:: THE TASK ::
Compute how many lines in the records below contain the string "agent" and give that number without other output.

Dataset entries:
== == ==
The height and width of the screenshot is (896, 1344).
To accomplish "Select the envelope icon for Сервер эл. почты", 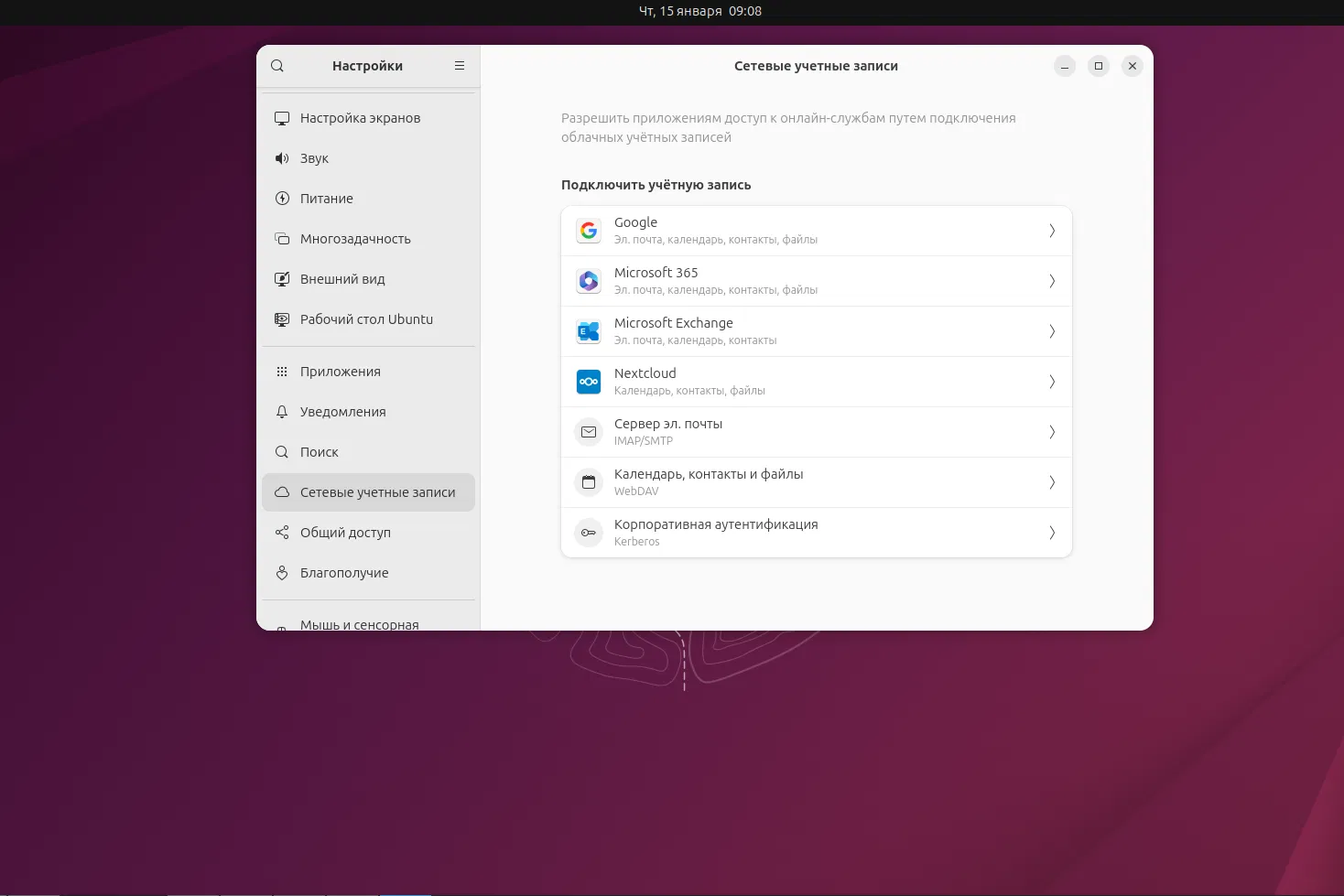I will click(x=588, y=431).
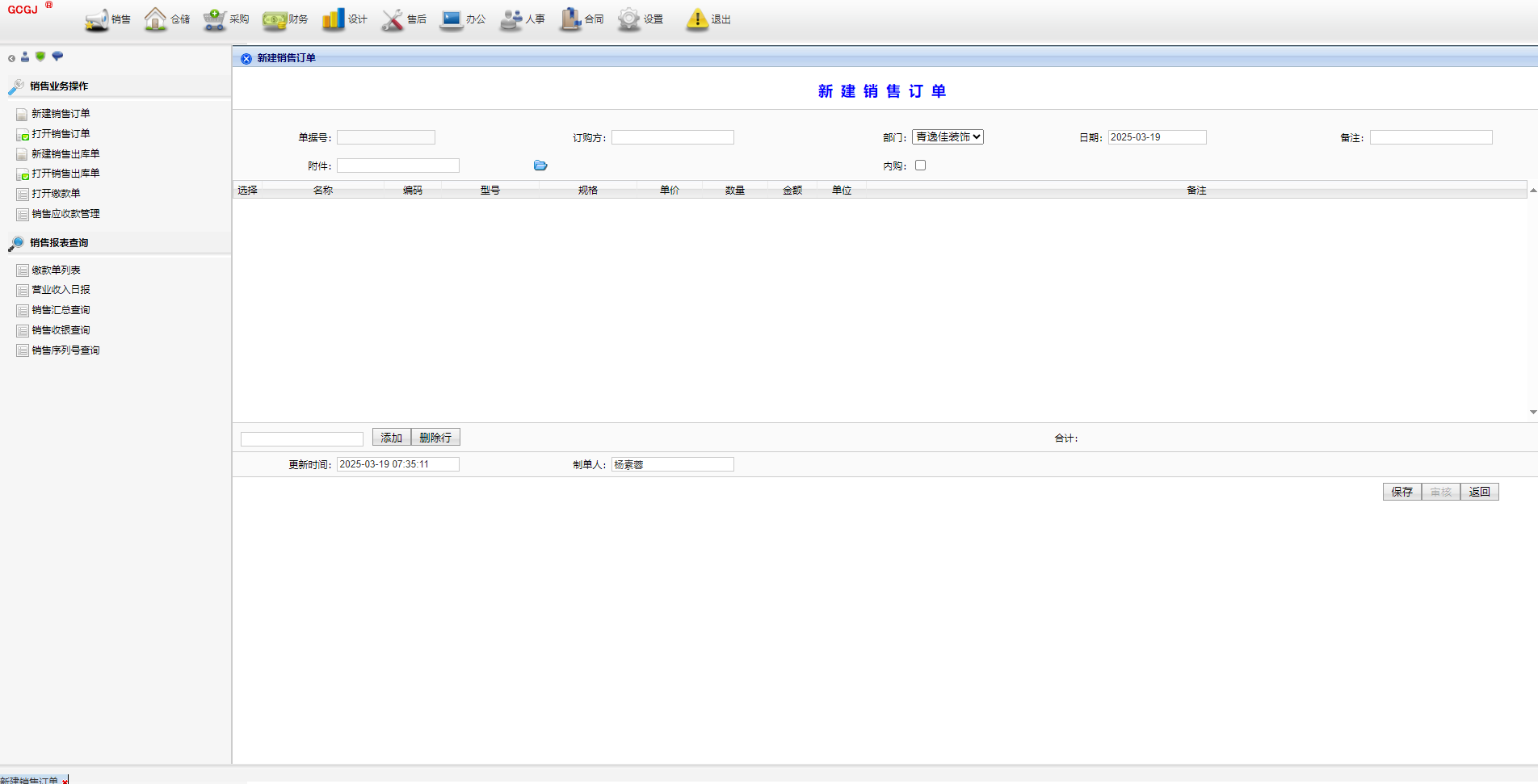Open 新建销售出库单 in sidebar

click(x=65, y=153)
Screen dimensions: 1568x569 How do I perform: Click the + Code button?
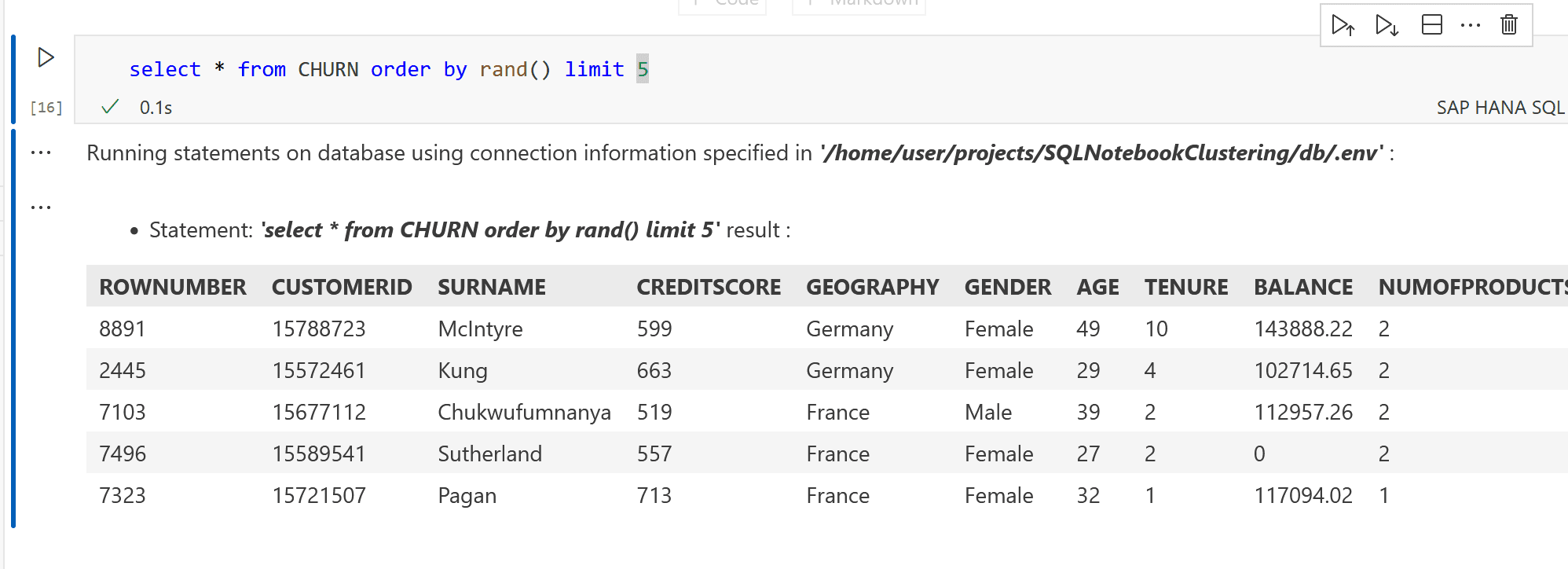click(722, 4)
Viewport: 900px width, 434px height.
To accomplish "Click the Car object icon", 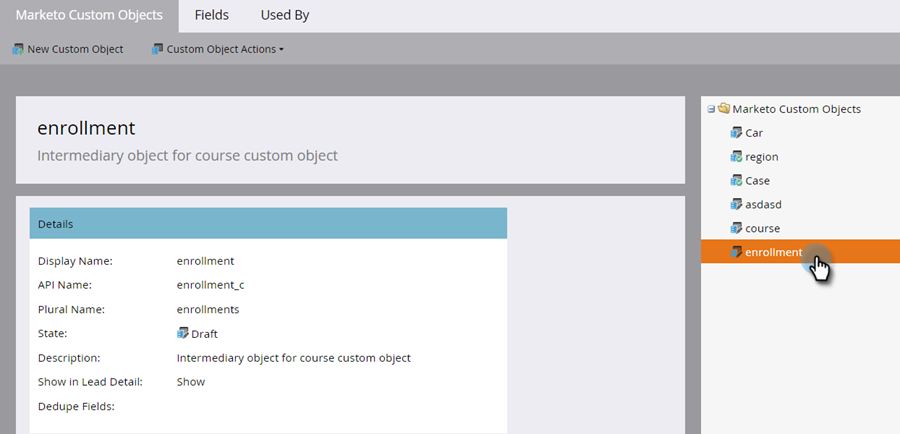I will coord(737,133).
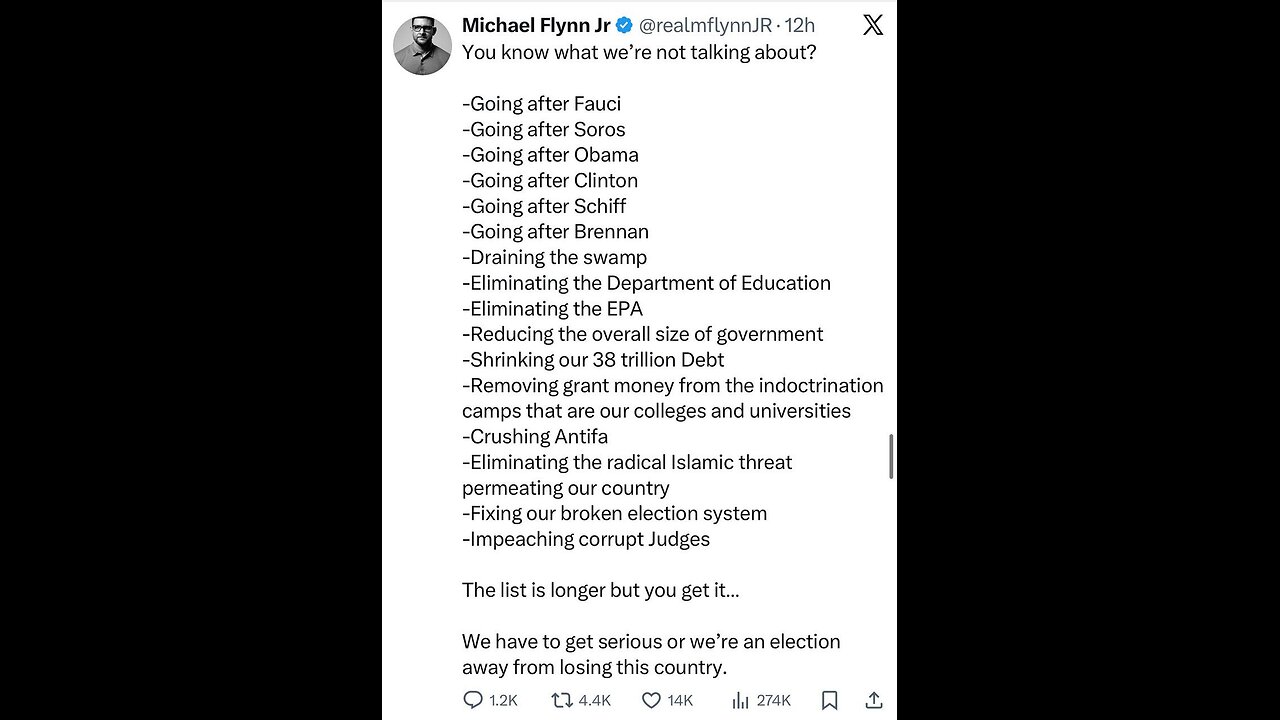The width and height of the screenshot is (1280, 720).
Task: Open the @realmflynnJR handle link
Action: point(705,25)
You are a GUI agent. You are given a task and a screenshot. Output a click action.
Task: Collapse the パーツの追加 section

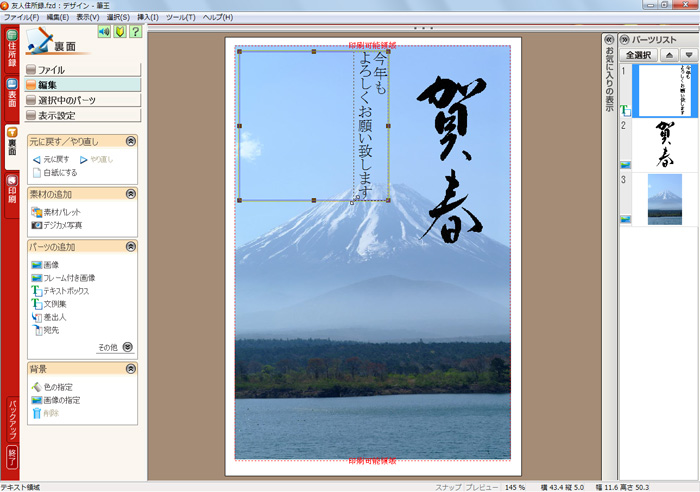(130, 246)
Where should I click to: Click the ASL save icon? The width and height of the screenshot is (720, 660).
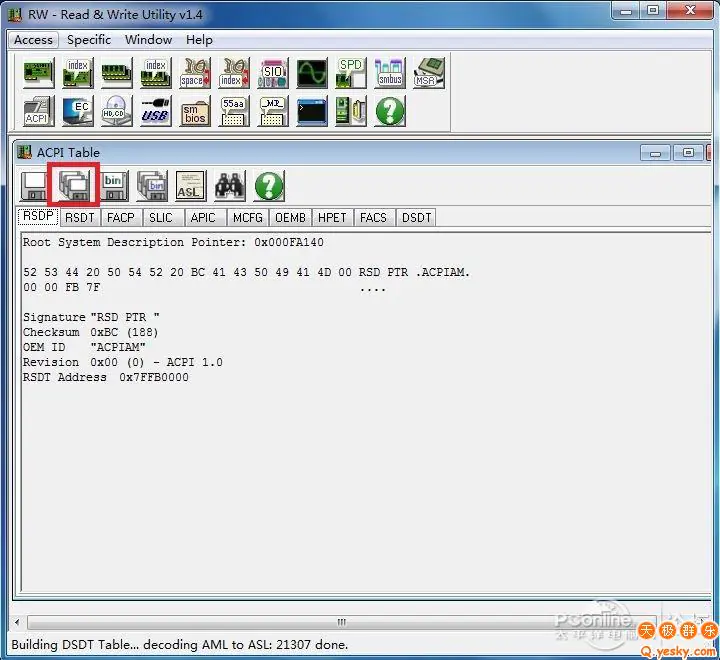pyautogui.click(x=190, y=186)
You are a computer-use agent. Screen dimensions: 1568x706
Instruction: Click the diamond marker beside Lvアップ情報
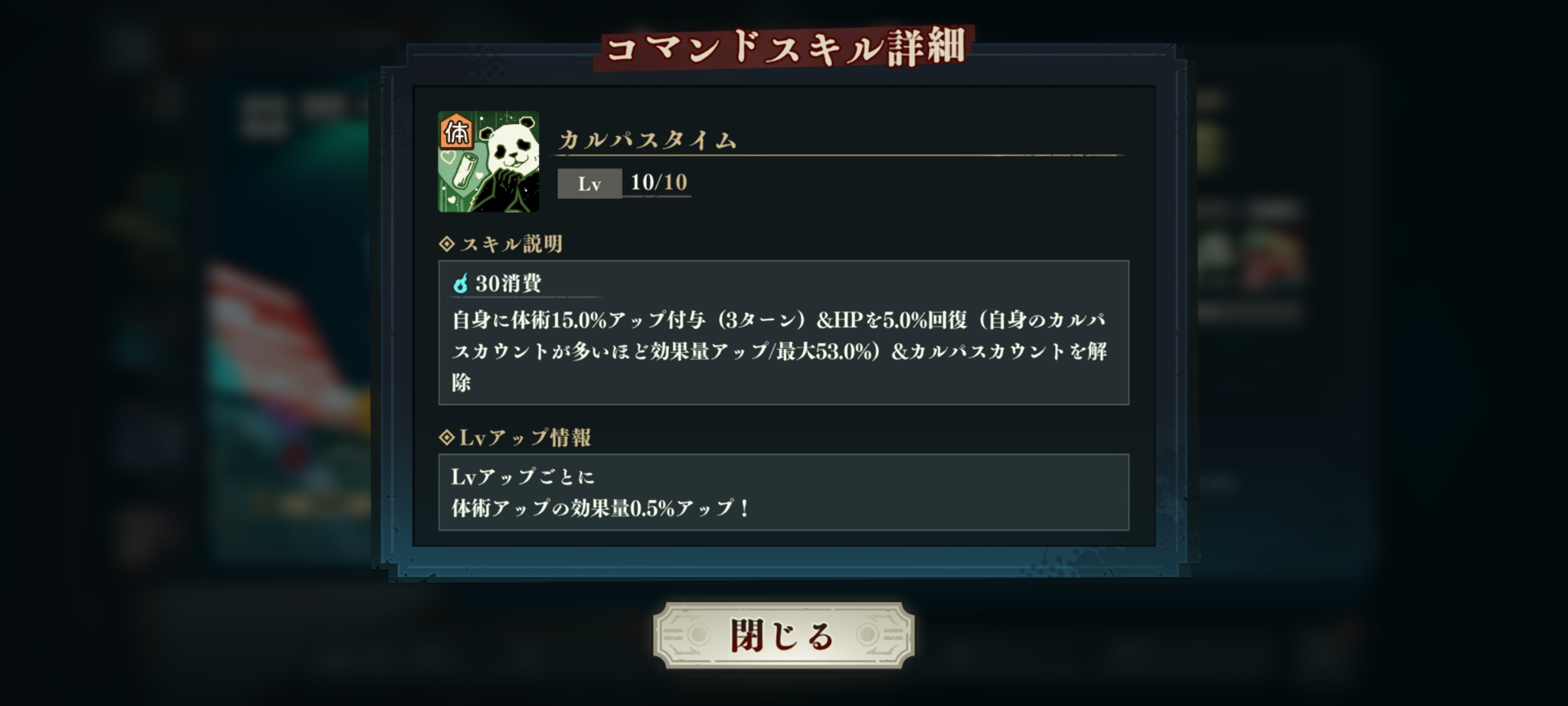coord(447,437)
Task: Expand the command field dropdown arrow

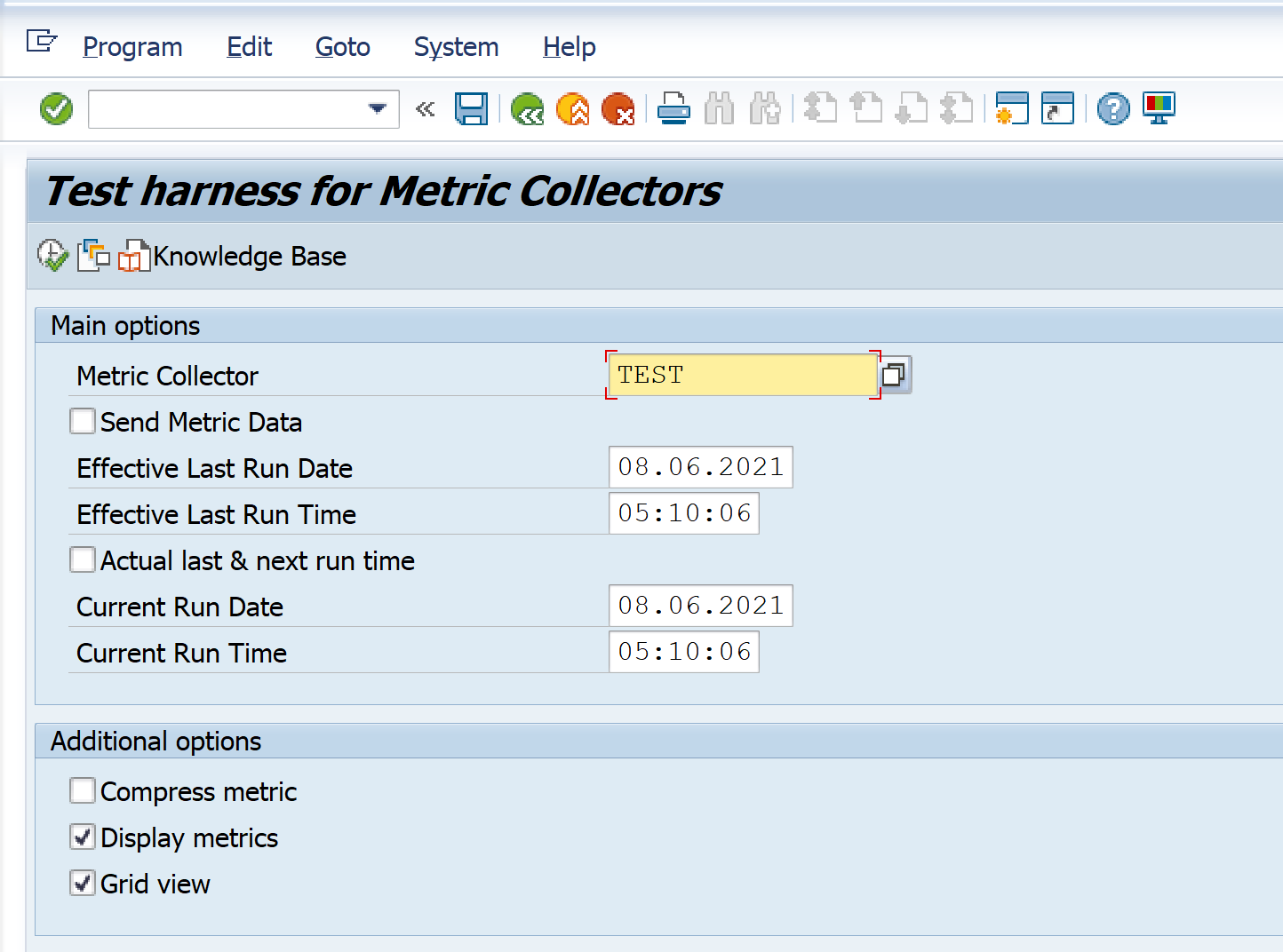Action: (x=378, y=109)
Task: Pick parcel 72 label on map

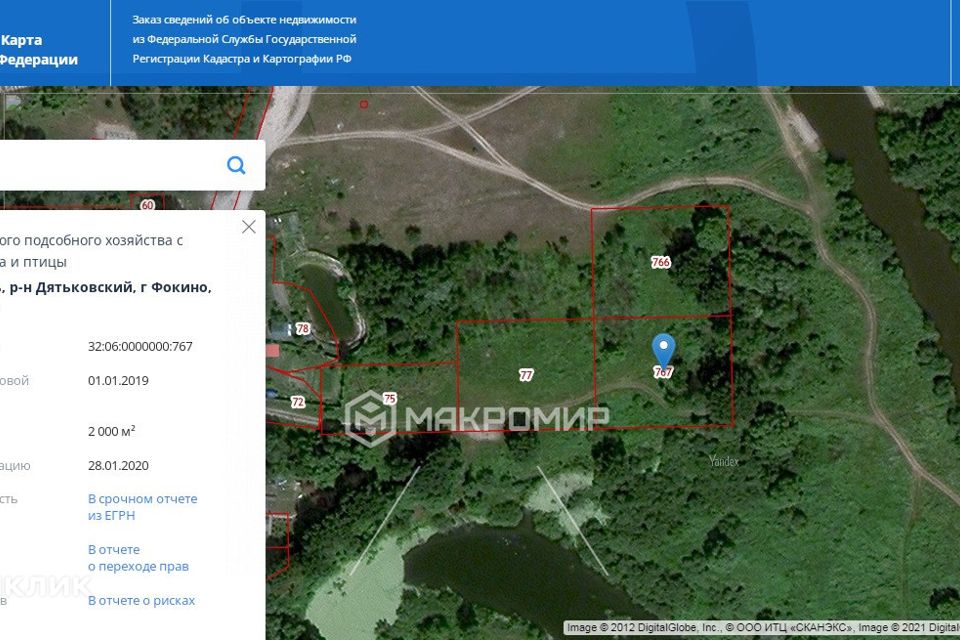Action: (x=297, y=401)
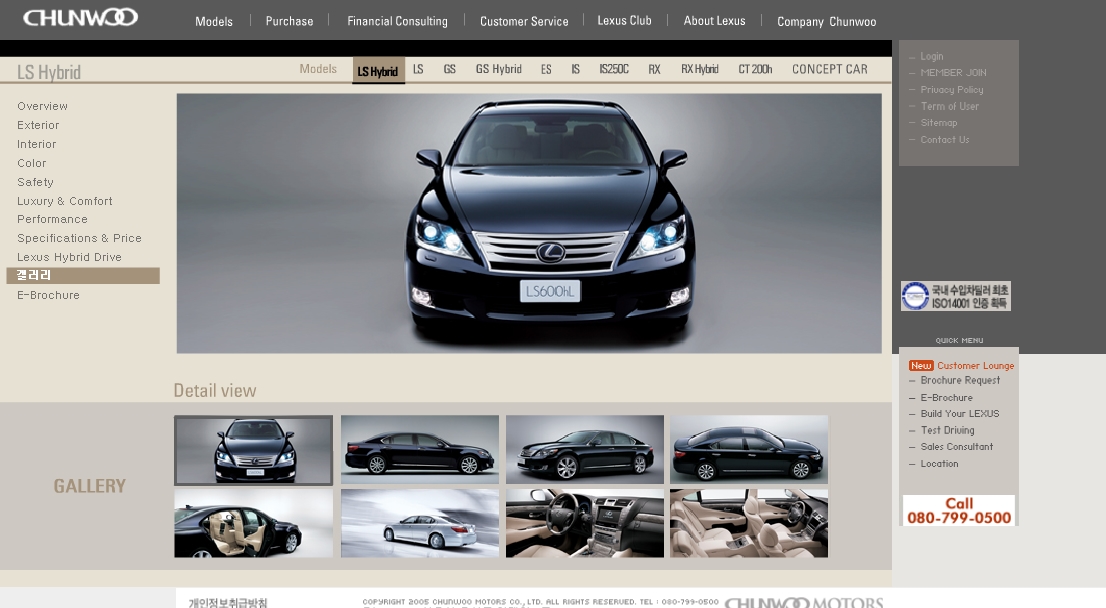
== == ==
:: ANSWER SECTION ::
2